Ride 100 miles on a bike

For runners, it’s a marathon. For cyclists, it’s cycle 100 miles.  But with these tips from our Army expert you can take on 100 miles with no fear


The best way to cycle 100 miles is to sign up to an organised event. Allow a good couple of months’ training if it’s your first time. Do one long ride each week and build up to maybe 80 miles. If you can do a 70-80 mile training ride, on the day you’ll definitely manage 100.


If you plan to use sports gels, which are good products, then practise using them in training. One benefit of doing an event is you can grab more food at feed stations. Have at least one caffeine gel as a back-up, and some normal food as well, like a peanut butter and jam sandwich, or flapjacks.


Again, practise using your hydration tablets, anything that gives you some extra electrolyte to give you a boost. Fill your water bottles at every opportunity; you don’t want to be suffering later on simply because you’ve not picked up water.

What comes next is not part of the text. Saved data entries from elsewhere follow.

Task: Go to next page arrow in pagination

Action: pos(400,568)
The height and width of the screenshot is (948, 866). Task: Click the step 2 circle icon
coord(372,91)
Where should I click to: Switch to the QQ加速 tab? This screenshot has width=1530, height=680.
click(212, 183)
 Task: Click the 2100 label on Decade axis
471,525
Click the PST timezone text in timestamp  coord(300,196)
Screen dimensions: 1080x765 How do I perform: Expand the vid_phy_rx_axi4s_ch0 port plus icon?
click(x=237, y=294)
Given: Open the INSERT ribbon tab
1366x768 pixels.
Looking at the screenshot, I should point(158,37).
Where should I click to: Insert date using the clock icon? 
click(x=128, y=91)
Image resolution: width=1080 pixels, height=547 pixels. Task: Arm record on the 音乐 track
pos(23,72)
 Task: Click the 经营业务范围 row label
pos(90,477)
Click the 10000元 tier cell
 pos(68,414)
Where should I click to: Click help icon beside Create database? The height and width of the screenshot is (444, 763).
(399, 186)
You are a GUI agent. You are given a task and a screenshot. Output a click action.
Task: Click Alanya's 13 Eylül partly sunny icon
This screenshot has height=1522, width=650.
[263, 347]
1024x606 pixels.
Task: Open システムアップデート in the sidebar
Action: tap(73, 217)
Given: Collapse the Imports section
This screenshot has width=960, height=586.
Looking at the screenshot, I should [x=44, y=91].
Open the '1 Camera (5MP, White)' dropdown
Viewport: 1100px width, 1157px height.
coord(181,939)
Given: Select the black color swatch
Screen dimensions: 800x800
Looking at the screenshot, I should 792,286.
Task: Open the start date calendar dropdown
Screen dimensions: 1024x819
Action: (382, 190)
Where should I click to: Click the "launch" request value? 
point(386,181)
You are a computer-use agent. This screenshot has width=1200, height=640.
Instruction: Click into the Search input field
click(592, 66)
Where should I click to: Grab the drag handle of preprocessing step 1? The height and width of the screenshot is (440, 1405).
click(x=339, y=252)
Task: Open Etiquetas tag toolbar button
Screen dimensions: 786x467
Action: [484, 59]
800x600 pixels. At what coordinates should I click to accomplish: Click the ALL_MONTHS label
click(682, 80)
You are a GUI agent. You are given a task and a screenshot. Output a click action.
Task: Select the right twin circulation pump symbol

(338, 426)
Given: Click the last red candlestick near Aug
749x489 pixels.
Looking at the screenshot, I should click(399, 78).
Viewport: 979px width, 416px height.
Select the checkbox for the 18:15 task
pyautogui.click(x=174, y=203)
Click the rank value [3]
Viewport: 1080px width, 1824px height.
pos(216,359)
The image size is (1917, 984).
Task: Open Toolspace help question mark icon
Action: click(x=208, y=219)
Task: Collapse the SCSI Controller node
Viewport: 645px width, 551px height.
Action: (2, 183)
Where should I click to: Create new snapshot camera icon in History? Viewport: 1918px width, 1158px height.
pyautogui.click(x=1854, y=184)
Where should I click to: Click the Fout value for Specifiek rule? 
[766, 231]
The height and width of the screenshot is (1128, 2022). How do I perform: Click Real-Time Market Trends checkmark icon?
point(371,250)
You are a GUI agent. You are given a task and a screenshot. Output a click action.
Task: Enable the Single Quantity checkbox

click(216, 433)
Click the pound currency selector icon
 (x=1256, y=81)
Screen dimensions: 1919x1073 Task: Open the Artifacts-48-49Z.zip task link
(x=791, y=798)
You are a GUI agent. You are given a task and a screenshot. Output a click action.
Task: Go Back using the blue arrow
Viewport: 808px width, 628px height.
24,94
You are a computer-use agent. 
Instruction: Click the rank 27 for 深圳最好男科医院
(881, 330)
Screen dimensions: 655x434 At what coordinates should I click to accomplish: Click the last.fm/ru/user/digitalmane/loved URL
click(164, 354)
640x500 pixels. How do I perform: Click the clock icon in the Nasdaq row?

Always take a mini pump, inner tube, tyre levers and patches. Check the weather forecast at the last minute to assess the layers you might need to carry.


A clean bike is a quick bike. Make sure it’s serviceable at least a week in advance. You don’t want to be changing parts on your bike the day before and having no idea if it’s going to work.


In your training, learn what your average pace is. What tends to happen when people do these events is they get caught up in it all and they go off like the clappers. They end up burning themselves out and suffering because they’ve gone out too fast. Start a little bit slower, work your way into it and see how you feel.


Choose a route to suit your ability: flat or hilly. If you’re coming to a climb, save energy. Roll into it, drop onto your low gear and slowly spin your way up.

Photo: Jon Buckle/London Marathon Events

The expert

Name: Adam Colvin

Job: Joint Tactical Air Control Field Training Unit (FTU)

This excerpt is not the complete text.